The attack, which took place at the Jewish Museum in central Brussels on Saturday, is being approached as racially motivated by Belgian authorities, who posited that it was motivated by anti-Semitism.
Belgium’s interior minister, Joëlle Milquet, was quoted saying by the RTBF Belgian television station that anti-Semitic motives could be behind the attack.
“It’s a shooting … at the Jewish Museum,” she was quoted saying. “All of this can lead to suspicions of an act of anti-Semitism.”
Brussels Mayor Yvan Mayeur told the BBC as stating that the shooting was likely a terror attack and that the choice of location “isn’t a coincidence.”
About half of Belgium’s 42,000-strong Jewish community lives in Brussels.
A spokesman for the Brussels fire brigade said the shooter drove up to the museum, went inside and fired shots.
“According to the information we have at the moment, it was a solitary shooter and it seems to have happened inside the museum,” Pierre Meys, Brussels fire brigade spokesman, told French channel BFM TV.
Security around all Jewish institutions in the country has been raised to the highest level, and Prime Minister Elio Di Rupo was meeting with police and senior officials to discuss the situation.

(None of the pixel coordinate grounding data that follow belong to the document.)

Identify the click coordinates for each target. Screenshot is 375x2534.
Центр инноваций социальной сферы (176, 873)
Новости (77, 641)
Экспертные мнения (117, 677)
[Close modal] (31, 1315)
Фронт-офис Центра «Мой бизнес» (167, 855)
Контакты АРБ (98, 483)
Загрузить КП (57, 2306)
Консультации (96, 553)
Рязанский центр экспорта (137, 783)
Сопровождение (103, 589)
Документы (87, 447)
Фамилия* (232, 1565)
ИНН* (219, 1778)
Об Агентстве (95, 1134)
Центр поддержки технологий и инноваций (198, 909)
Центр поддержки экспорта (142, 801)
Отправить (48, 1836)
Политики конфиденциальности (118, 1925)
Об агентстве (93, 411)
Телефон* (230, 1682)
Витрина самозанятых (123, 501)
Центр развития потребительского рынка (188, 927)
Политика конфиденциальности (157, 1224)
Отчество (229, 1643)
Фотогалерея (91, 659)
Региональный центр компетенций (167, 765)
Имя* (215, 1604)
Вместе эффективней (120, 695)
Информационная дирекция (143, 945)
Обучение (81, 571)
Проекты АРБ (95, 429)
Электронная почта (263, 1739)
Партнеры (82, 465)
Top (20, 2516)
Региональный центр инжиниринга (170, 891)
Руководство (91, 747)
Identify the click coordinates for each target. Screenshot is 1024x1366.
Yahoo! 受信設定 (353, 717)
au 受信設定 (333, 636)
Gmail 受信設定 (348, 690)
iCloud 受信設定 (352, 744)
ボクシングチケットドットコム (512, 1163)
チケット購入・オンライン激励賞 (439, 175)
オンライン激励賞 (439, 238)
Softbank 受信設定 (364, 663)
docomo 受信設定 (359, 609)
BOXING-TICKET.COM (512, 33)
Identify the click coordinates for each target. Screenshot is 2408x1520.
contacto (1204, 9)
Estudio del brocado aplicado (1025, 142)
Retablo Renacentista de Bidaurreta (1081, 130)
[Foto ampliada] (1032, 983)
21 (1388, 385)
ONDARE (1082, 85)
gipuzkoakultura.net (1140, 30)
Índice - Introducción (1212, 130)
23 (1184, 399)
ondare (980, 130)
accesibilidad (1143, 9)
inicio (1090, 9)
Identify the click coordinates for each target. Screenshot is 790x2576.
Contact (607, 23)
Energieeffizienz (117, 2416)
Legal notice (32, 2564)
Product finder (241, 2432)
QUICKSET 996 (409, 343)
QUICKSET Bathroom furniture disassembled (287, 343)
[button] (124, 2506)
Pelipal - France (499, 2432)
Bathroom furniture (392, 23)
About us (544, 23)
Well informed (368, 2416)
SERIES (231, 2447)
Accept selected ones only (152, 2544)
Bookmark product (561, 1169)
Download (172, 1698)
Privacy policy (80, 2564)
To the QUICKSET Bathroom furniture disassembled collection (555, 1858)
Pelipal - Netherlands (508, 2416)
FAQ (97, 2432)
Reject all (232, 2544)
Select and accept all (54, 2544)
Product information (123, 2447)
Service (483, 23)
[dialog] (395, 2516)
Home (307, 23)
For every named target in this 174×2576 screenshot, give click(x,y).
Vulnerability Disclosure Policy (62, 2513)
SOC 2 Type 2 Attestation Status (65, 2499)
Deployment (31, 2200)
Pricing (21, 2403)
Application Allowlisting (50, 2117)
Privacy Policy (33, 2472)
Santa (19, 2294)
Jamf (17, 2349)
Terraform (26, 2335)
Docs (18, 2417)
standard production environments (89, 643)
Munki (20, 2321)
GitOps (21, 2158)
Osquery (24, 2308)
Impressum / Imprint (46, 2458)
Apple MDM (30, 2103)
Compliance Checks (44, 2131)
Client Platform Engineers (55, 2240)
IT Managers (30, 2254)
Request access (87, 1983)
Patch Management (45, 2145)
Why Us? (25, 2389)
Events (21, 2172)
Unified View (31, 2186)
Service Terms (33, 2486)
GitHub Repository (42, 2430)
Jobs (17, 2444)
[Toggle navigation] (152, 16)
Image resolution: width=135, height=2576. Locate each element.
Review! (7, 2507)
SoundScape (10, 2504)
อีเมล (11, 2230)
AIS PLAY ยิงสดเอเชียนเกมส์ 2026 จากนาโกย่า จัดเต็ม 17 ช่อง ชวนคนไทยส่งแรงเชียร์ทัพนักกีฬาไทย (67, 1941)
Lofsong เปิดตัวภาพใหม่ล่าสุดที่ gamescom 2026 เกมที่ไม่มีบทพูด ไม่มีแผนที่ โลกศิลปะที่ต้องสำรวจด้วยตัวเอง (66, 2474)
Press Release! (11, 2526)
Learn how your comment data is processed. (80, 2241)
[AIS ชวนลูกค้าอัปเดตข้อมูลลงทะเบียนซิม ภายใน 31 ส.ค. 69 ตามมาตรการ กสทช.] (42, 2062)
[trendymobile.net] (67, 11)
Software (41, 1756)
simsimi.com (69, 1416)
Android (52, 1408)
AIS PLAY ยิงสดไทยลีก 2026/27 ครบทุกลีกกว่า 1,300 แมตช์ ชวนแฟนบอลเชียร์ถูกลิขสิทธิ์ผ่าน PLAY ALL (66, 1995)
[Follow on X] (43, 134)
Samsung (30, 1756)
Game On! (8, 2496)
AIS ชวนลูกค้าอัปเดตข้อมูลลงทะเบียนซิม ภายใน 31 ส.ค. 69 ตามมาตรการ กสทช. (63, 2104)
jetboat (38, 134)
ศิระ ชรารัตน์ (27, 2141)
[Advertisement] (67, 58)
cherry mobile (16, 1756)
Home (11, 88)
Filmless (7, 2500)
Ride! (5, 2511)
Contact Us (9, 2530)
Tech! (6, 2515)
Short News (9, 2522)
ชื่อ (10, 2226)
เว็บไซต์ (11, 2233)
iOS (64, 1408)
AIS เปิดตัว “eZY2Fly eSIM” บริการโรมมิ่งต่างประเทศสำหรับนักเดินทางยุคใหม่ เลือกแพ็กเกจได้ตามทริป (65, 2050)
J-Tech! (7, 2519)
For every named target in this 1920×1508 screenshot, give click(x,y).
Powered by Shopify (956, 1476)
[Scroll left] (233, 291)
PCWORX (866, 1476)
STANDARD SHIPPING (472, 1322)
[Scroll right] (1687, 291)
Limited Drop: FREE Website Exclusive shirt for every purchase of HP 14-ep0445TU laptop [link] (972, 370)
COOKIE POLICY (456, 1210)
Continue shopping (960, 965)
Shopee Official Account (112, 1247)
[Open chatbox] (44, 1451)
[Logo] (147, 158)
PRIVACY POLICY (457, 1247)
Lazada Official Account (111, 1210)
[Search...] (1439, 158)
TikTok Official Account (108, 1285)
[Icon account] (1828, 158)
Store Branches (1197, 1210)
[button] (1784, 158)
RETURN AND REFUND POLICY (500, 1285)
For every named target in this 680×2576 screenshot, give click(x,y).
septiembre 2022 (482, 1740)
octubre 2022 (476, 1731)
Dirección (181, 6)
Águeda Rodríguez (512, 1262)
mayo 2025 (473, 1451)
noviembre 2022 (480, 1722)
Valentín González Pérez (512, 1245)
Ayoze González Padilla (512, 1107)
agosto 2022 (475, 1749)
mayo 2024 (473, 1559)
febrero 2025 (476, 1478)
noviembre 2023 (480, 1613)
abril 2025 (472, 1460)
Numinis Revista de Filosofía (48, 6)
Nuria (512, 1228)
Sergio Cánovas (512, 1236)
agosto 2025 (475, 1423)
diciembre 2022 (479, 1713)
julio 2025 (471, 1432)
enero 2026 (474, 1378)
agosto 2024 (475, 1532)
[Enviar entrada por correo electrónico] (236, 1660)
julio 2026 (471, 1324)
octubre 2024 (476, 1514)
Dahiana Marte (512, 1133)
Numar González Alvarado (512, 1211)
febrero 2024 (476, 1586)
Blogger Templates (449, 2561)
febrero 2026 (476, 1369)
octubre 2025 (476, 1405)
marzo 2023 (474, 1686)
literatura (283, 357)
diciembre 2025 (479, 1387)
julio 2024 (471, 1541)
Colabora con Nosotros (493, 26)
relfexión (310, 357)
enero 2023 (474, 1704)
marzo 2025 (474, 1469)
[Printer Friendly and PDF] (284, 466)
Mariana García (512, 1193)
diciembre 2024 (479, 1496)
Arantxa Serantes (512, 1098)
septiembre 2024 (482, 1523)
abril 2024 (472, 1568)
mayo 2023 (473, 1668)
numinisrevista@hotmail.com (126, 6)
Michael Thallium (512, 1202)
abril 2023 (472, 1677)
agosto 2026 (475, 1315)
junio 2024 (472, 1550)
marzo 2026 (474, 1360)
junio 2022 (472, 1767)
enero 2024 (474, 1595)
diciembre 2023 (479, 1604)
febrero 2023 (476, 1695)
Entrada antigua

According to the European Jewish Congress, a crisis center organized by the Consistoire Central and the Coordinating Committee of Belgian Jewish Organizations (CCOJB) along with other communal leaders has opened and is in contact with local and national authorities.
Speaking with the Jerusalem Post, Consistoire head Baron Julien Klener said that he had met with the Prime Minister Elio Di Rupo and other senior officials and that authorities are “trying to find the suspects.”
Maurice Sosnowski, president of the CCOJB, compared the incident to the 2012 shooting of four Jews in a school in France by an Qaeda-inspired gunman, Mohamed Merah.